DIRECTIVE 1:
Summarize the text on lowest-black strategies in two sentences.
DIRECTIVE 2:
Write out the part of the lowest-black strategies text that opens with the words containing "Lowest-black strategies" and closes with "otherwise position $0$.".

TEXT BLOCK:
Lowest-black strategies
We denote by $\mathbf{B}_n$ (black n) the strategy in $\mathbb{S}_n$ which chooses the position of the lowest black hat, or $n-1$ if there is no black hat.
Example
$\mathbf{B}_3 = [01020102]$ chooses position $2$ when the lowest two hats are white, otherwise position $1$ when the lowest hat is white, otherwise position $0$.
$\mathbf{B}_3$ has hit score $21$ and win rate $21 \over 64$.
Operations on strategies
| Name | Example |
|---|---|
| embedding | $e_3([0100]) \;=\; [0100 \text{-} 0100]$ |
| left reset | $[0101] \rightarrow [-1] \;=\; [0101]$ |
| $[0101] \rightarrow [00] \;=\; [01 \text{-} 02 \text{-} 01 \text{-} 02]$ | |
| $[00] \rightarrow [0000] \;=\; [2000 \text{-} 2000]$ | |
| $[1010] \rightarrow [1010] \;=\; [3010 \text{-} 2010 \text{-} 3010 \text{-} 2010]$ | |
| right reset | $[0101] \leftarrow [-1] \;=\; [0101]$ |
| $[0101] \leftarrow [00] \;=\; [0102 \text{-} 0102]$ | |
| $[0000] \leftarrow [00] \;=\; [0002 \text{-} 0002]$ | |
| double reset | $DR([0010], [0010]) \;=\; [2012 \text{-} 2012 \text{-} 3012 \text{-} 2012]$ |
| left shift | $\uparrow\![0] \;=\; [0 \text{-} 0]$ |
| $\uparrow\![00] \;=\; [00 \text{-} 10]$ | |
| right shift | $[00]\!\uparrow \;=\; [01 \text{-} 00]$ |
| double shift | $[00]\!\Uparrow \;=\; [01 \text{-} 00 \text{–} 21 \text{-} 20]$ |
Embedding
| $e_1([-1]) = (-1, -1)$ |
| $e_3([1010]) = [1010 \text{-} 1010]$ |
Given a strategy $s$ in $\mathbb{S}_n$ and an integer $m > n$, we can use $s$ to play the game of $m$ hats. Simply: do not »looking » at the hats above position $n$ ($n$ included). This defines an embedding $e_m: \mathbb{S}_n \rightarrow \mathbb{S}_m$:
\begin{align*}
e_m: \mathbb{S}_n \rightarrow \mathbb{S}_m\\
s \mapsto e_m(s)

MATERIAL SHOWN:
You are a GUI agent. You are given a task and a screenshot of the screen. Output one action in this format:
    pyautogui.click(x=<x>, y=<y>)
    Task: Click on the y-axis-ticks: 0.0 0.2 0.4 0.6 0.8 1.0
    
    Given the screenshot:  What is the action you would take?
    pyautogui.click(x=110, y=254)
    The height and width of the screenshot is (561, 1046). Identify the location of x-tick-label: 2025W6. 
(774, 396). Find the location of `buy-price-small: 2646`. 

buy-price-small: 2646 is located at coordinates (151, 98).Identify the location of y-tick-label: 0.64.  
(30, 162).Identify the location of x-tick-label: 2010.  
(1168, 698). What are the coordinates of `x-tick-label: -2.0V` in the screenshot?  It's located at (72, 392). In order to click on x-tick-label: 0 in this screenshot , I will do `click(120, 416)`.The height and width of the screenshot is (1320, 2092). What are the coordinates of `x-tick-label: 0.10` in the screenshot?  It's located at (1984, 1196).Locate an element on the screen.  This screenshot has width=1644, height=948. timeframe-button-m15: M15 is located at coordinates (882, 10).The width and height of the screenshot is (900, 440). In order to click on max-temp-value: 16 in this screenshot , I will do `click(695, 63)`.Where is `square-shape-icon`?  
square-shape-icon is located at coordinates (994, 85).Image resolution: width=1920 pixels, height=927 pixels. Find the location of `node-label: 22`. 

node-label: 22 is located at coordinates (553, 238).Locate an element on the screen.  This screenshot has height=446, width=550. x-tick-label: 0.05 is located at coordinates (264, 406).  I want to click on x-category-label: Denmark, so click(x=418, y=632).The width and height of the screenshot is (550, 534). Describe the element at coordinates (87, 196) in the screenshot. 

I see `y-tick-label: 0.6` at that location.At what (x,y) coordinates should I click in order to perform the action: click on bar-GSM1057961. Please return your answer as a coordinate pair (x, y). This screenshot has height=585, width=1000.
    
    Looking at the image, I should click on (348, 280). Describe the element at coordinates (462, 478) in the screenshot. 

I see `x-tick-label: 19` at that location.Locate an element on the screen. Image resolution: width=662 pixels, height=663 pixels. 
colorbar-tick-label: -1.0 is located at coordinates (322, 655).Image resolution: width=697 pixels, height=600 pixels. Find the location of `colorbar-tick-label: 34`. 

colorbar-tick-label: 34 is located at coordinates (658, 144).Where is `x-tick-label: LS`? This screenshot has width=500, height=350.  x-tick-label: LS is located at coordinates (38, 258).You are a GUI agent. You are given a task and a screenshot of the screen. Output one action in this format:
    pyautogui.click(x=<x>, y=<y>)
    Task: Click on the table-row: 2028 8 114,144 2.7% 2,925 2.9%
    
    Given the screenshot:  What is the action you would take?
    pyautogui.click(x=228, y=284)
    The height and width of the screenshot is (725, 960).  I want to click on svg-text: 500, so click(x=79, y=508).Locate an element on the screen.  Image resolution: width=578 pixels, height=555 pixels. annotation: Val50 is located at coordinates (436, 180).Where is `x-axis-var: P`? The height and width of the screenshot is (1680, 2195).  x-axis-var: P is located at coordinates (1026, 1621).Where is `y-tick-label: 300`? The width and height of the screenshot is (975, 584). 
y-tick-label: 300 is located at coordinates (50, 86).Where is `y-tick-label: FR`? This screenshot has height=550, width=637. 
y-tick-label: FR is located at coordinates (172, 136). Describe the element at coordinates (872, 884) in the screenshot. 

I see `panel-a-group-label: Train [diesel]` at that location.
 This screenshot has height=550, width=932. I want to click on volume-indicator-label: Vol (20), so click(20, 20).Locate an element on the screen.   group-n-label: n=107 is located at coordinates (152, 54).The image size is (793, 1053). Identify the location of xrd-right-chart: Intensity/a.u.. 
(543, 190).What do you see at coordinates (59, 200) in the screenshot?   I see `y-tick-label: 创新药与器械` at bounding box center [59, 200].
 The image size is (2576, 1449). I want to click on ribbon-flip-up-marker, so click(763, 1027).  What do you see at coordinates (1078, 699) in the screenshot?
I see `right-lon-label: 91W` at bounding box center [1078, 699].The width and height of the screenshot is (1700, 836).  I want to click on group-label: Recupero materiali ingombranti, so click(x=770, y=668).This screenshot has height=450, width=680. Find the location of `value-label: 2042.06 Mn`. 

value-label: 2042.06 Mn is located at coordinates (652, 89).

TASK OUTPUT 1:
The strategy B_n in S_n picks the position of the lowest black hat, or n − 1 if there is no black hat, and B_3 = [01020102] has hit score 21 and win rate 21/64. The text lists operations on strategies, including embedding, left reset, right reset, double reset, left shift, right shift and double shift, and explains that a strategy in S_n can be used in the game of m hats for m > n by not looking at the hats above position n (n included), which defines an embedding e_m from S_n to S_m.

TASK OUTPUT 2:
Lowest-black strategies
We denote by $\mathbf{B}_n$ (black n) the strategy in $\mathbb{S}_n$ which chooses the position of the lowest black hat, or $n-1$ if there is no black hat.
Example
$\mathbf{B}_3 = [01020102]$ chooses position $2$ when the lowest two hats are white, otherwise position $1$ when the lowest hat is white, otherwise position $0$.